Cloud-gaming:Analysis of Google Stadia traffic

TL;DR

This paper analyzes Google Stadia's cloud gaming traffic, revealing its characteristics, protocol usage, and how it adapts to network changes, providing insights for network planning and resource management.

Contribution

It offers a comprehensive traffic measurement and analysis of Stadia, including protocol identification, traffic patterns, and a traffic model for simulations, which is novel in cloud gaming research.

Findings

Stadia traffic involves specific protocols for signaling and media content.

Traffic patterns vary with game type, resolution, and codec.

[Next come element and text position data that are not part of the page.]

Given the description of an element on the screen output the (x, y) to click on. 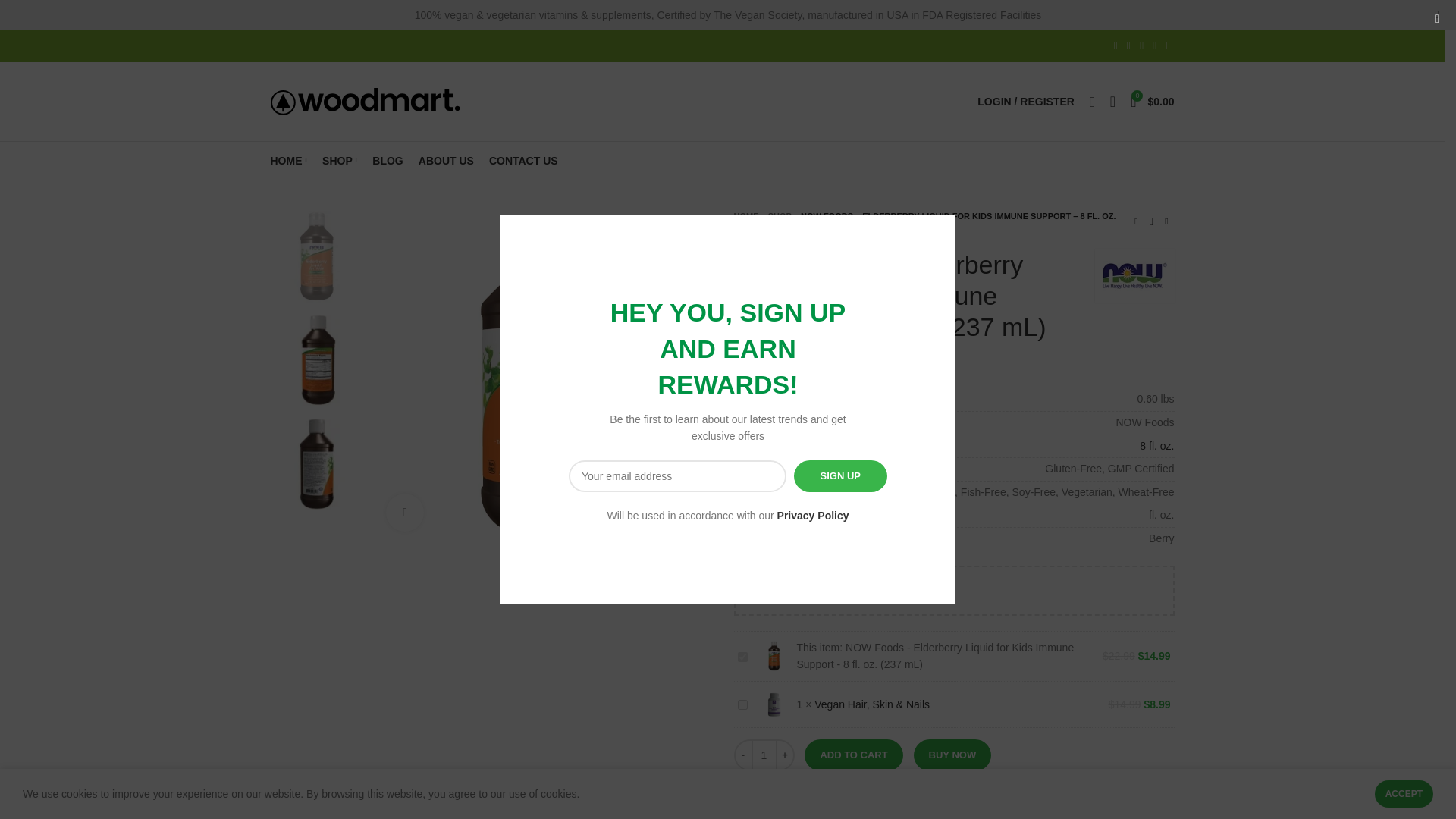
ABOUT US (445, 160)
SHOP (339, 160)
on (741, 656)
HOME (288, 160)
SHOP (780, 215)
now-foods-elderberry-liquid-for-kids-immune-support (316, 464)
HOME (745, 215)
My account (1025, 101)
elderberry-liquid-for-kids (316, 256)
8520 (741, 705)
CONTACT US (523, 160)
Log in (948, 340)
BLOG (387, 160)
elderberry-liquid-for-kids (542, 375)
Shopping cart (1151, 101)
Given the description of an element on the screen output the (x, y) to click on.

Stadia adapts to network capacity changes and exhibits distinct characteristics from other streaming services.

Abstract

Interactive, real-time, and high-quality cloud video games pose a serious challenge to the Internet due to simultaneous high-throughput and low round trip delay requirements. In this paper, we investigate the traffic characteristics of Stadia, the cloud-gaming solution from Google, which is likely to become one of the dominant players in the gaming sector. To do that, we design several experiments, and perform an extensive traffic measurement campaign to obtain all required data. Our first goal is to gather a deep understanding of Stadia traffic characteristics by identifying the different protocols involved for both signalling and video/audio contents, the traffic generation patterns, and the packet size and inter-packet time probability distributions. Then, our second goal is to understand how different Stadia games and configurations, such as the video codec and the video resolution selected, impact on the characteristics of the generated traffic. We also evaluate the ability of Stadia to adapt to different link capacity conditions, including cases where the capacity drops suddenly, as well as sudden increases in the network latency. Our results and findings, besides illustrating the characteristics of Stadia traffic, are also valuable for planning and dimensioning future networks, as well as for designing new resource management strategies. Finally, we compare Stadia traffic to other video streaming applications, showcasing the main differences between them, and introduce a traffic model using our captures. We show that this model can be used in simulations to further investigate the network performance in presence of Stadia traffic.